A NJ tree generated with MEGA for 15 seabass individuals from Australia and 10 seabass individuals from Singapore, based on the complete nucleotide sequence of mtDNA control region. Scale bar is shown under the tree, while the bootstrap proportions created by 1,000 replicates are indicated on each branch. BA: individuals from Australia; PPD: individuals from Singapore. GenBank Accession No. of the control region sequences: DQ012409–DQ012433.

Evolutionary Position of Lates calcarifer.

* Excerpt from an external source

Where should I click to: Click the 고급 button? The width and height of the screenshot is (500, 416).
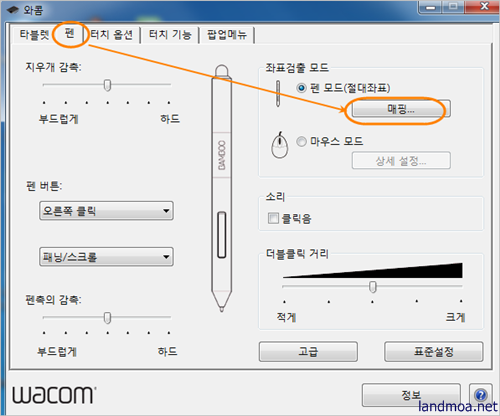[x=308, y=351]
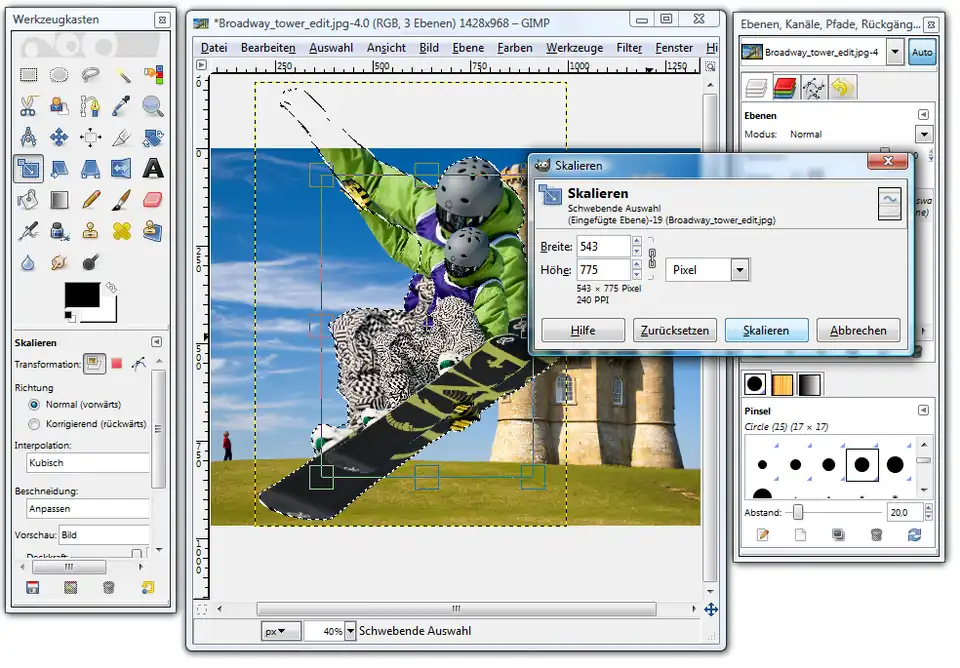Pick the Paintbrush tool
The height and width of the screenshot is (668, 960).
122,200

Phylogenetic analyses were used to examine the evolutionary position of Lates calcarifer. The trees included 30 fish species representing a total of 14 suborders. Trees constructed using 4 different methods showed a similar topology. Figure  3 shows a neighbor-joining (NJ) tree based on phylogenetic analysis of the concatenated amino acids sequences of 12 mitochondrial protein-coding genes. The tree was rooted by 4 ancient fish species: Raja raduata, Polyperus ornatipinnis, Squalus acanthia, and Mustelus manazo. In agreement with the traditional systematic classification (Nelson, 1994), most fish orders and higher level systematic relationship were reconstructed as monophyletic. The tree constructed in this study is quite similar to the one reported by Elmerot et al. (2002). Lates calcarifer was located in the cluster of fish species from the order Perciformes, supporting the traditional taxonomic classification. However, the branch length in the cluster of Perciformes was much longer than that in cluster of Salmoniformes, suggesting that the divergence time among the species in Perciformes is longer than that among species in Salmoniformes. Because, according to Nelson (1994), the order Perciformes comprises more than 2,815 fish species, it is necessary to sequence more mtDNAs of fish species to learn the fine evolutionary relationships of those species.

Fig. 3
figure 3

An NJ-tree reconstructed with MEGA, showing the evolutionary position of Lates calcrifer relative to that of 30 other fish species belonging to 14 suborders. The tree is based on concatenated amino acids sequences of 12 protein-coding genes. The scale bar is shown under the tree, whereas the bootstrap value (>50%) of 1,000 replicates is listed. The analyses included the following 30 species: Pterocaesio tile (NC–004408), Pagrus auriga (NC–005146), Etheostoma radiosum (NC–005254), Scomber, scombrus (NC–006398), Chlorurus sordidus (NC–006355), Acanthogobius hasta (NC–006131), Takifugu rubripes (AJ421455), Stephanolepis cirrhifer (NC–003177), Gadus morhua (X99772), Hime japonica (AB047821), Saurida undosquamis (NC–003162), Oncorhynchus mykiss (L29771), Salmo salar (U12143), Salvelinus alpinus (AF154851), Salvelinus fontinalis (AF154850), Sardinops melanostictus (AB032554), Ictalurus punctatus (AF482987), Cyprinus carpio (X61010), Danio rerio (AC024175), Conger myriaster (AB038381), Anguilla japonica (AB038556), Hiodon alosoides (AP004356), Pantodon buchholzi (AB043068), Scleropages formosus (DQ023143), Osteoglossum bicirrhosum (AB043025), Mustelus manazo (AB015962), Squalus acanthias (Y18134), Raja radiate (AF106038), Polypterus ornatipinnis (U62532) and Lates calcarifer (DQ010541).